654 - A MORTE DA DONA DO CAFÉ (Pedra de Clarianã há dois anos)





          Na segunda metade do século passado, na cidade de Farias Brito, a obesa Maria do Piquiá mantinha um café bastante frequentado. Naquela época, no interior do Ceará, estabelecimentos como esse ofereciam aos clientes os serviços semelhantes aos das atuais lanchonetes. E o concorrido café 
servia os melhores bolos, pães-de-ló e doces da pequena cidade do cariri cearense.

         Tudo transcorria bem com o comércio,  até que um dia Maria do Piquiá apresentou um quadro grave de doença e foi levada às pressas para um hospital do Crato. A cidade de Farias Brito ficou ansiosa por informações. Em menos de quarenta e oito horas chegou da cidade vizinha a notícia que muitos temiam. A dona do café morrera.

         As providências para o velório e o enterro foram rapidamente tomadas pelos amigos e fregueses da falecida.
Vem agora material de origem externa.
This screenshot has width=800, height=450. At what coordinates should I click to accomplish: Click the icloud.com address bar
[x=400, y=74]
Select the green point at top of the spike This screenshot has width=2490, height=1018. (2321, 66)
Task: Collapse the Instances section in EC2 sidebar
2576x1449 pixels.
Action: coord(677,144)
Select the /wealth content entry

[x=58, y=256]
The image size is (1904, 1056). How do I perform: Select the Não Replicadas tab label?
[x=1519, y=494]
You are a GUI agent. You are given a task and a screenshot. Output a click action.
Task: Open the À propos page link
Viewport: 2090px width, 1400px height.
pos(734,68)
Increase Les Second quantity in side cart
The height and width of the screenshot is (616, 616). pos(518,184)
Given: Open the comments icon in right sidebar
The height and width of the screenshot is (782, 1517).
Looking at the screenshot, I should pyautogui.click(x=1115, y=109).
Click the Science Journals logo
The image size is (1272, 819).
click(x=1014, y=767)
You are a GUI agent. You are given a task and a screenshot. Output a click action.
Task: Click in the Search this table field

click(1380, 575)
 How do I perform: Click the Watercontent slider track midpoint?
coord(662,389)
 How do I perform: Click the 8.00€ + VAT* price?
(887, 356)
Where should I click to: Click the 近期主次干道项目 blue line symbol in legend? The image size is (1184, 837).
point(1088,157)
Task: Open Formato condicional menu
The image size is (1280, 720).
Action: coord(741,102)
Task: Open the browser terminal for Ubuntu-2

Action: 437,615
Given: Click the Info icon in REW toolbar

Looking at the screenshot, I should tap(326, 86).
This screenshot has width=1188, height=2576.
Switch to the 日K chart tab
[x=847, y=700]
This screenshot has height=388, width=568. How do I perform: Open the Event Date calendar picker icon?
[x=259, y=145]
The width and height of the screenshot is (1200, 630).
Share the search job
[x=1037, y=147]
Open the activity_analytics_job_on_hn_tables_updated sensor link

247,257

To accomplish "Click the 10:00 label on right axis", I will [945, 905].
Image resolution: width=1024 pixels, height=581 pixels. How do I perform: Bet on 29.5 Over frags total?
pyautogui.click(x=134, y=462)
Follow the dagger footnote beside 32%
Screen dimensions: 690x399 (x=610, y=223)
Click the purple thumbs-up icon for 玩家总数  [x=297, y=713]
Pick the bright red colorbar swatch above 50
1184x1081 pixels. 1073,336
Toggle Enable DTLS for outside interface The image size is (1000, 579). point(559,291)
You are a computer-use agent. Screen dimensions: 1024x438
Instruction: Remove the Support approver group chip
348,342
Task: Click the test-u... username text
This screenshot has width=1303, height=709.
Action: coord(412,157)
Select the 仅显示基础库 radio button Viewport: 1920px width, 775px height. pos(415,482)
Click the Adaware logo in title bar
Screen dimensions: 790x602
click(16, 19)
As coroas de flores e velas, encomendadas. As carpideiras, com véus e vestidos pretos, chegaram cedo à casa da comerciante para chorar sua morte e puxar rezas e cânticos. 

         Quando, no final da tarde, o carro trazendo o corpo chegou a Farias Brito já havia uma multidão em frente à casa de Maria do Piquiá. Em sinal de sentimento e pesar, os homens tiraram o chapéu de palha da cabeça para receber o defunto. A porta do veículo foi aberta e de dentro saiu uma gorda senhora. Espantada, a mulher não entendia a razão de tanta gente em frente à sua residência. O povo ali presente se surpreendeu mais ainda. O alvoroço foi grande. As crianças saíram correndo. No meio delas, uma pequena garota gritava:

       - Maria do Piquiá enviviceu. Maria do Piquiá enviviceu...



Colaboração: Vilani Alencar

(imagem Google)

domingo, 16 de setembro de 2012

653 - SOLTANDO AS TIRAS




Lembro que, na década de setenta, em Várzea Alegre, sertão cearense, meu querido pai, Luiz Cavalcante, após um dia de intenso trabalho na bodega, ao chegar em casa sempre pedia a um de nós:

- Meu fii, pegue minha chinela japonesa*...

O simples e confortável calçado era o prêmio que seus pés recebiam depois de várias horas de trabalho duro, afinal, em sua longa jornada, o bodegueiro não sentava um só momento.

Hoje vejo que a velha e modesta chinela deixou o canto escuro do banheiro onde era guardada lá em casa e passou a frequentar lugares refinados como shoopings, boites e restaurantes. Meu velho pai continua na sua bodega em Várzea Alegre, foram as chinelas Havaianas, com enorme sucesso e incrível ascensão social, que ganharam o mundo.

Meses atrás visitava meu tio José Cavalcante Cassundé, Zé do Norte, em sua sortida sapataria de Várzea Alegre, quando me espantei com o pedido de um cliente:

- Seu Zé do Norte, minha zapragata* currulepo arrancou o biloto, aqui vende as correa?

Maior espanto eu senti quando, em tempos de sucesso das alpargatas Havaianas, meu tio, comerciante há décadas, confirmou a oferta avulsa das tiras. Falando alto, como de hábito, se dirigiu a uma das suas vendedoras:

- Ei minha fia, pegue aí uma correa de japonesa. E só um real o par...


* corruptela de alpargata, tipo de calçado usado pelos cangaceiros, muito usada no Nordeste.  Também conhecida por alpercata, passou a nominar as atuais chinelas de dedo.

* as chinelas japonesas eram sandálias de borracha usadas pelas classes econômicas mais baixas, principalmente para serviços domésticos e trabalho na construção civil.